貞剛は1847年、近江国(現・滋賀県)で生まれました。父の正人は幕府の役人。母の田鶴(たづ)は住友初代総理事・広瀬宰平の実姉で、宰平から見ると貞剛はおいに当たります。維新を経て明治の世になると、貞剛は法曹の世界に入り、函館裁判所副判事、大阪上等裁判所判事などの要職を歴任しました。しかし、媚びへつらいが横行する官職に失望。故郷の近江に帰って村長になることを考えたといわれます。
そんなときに、叔父の宰平から住友で働くことを勧められます。貞剛は32歳、裁判官時代の半分以下の月給での再スタートでした。貞剛は、住友に入社後、さまざまな方面で才覚を発揮します。入社3カ月後には、住友大阪本店の支配人に就任。翌年の1880年には、連載第1回で取り上げた五代友厚、山本達雄(のちの日銀第五代総裁)らと共に大阪商業講習所(現・大阪市立大学)の開校に尽力し、1882年には同所の所長(校長)に就任しました。大阪紡績(現・東洋紡)や大阪商船(現・商船三井)の設立にも参画するなど、大阪を起点として新時代を迎えた日本の発展に力を尽くします。
そうした中、住友から辞令を受けたのが、支配人としての別子銅山への赴任でした。愛媛県東部、新居浜の山麓部にある別子銅山は、元禄時代の1691年に開坑した長い歴史を持つ銅山です。銅の年間産出量は1500トンにも及び、世界有数の銅山として知られていました。別子銅山で産出された銅は海外貿易の決済に使われ、幕府の財政を支えました。明治期に入ると送電線や電話線用の銅の需要が欧米を中心に高まり、精銅は日本の重要な産業の1つとなりました。

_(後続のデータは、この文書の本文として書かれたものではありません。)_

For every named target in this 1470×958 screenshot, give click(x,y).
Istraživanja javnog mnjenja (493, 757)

しかし、生産量の増加とともに別子では深刻な問題が生じていました。公害です。別子周辺の山林は銅の精錬に使う燃料を供給するために伐採され、荒れ果てていました。また、新居浜にある製錬所から排出される亜硫酸ガスが煙害となり、農作物に深刻な被害を与えていました。1893年には煙害の根絶を求めて農民が激しい抵抗運動を繰り広げる事態となり、銅山と精錬所を運営する住友は対応を迫られていました。そこに支配人として派遣されたのが貞剛だったのです。
実は、貞剛の叔父の広瀬宰平は11歳で別子銅山勘定場の給仕となり、住友への奉公を始めた人物。1866年には別子銅山の支配人となり、銅山の近代化を進めました。叔父が発展させた銅山の運営を、おいの貞剛が継いだことになります。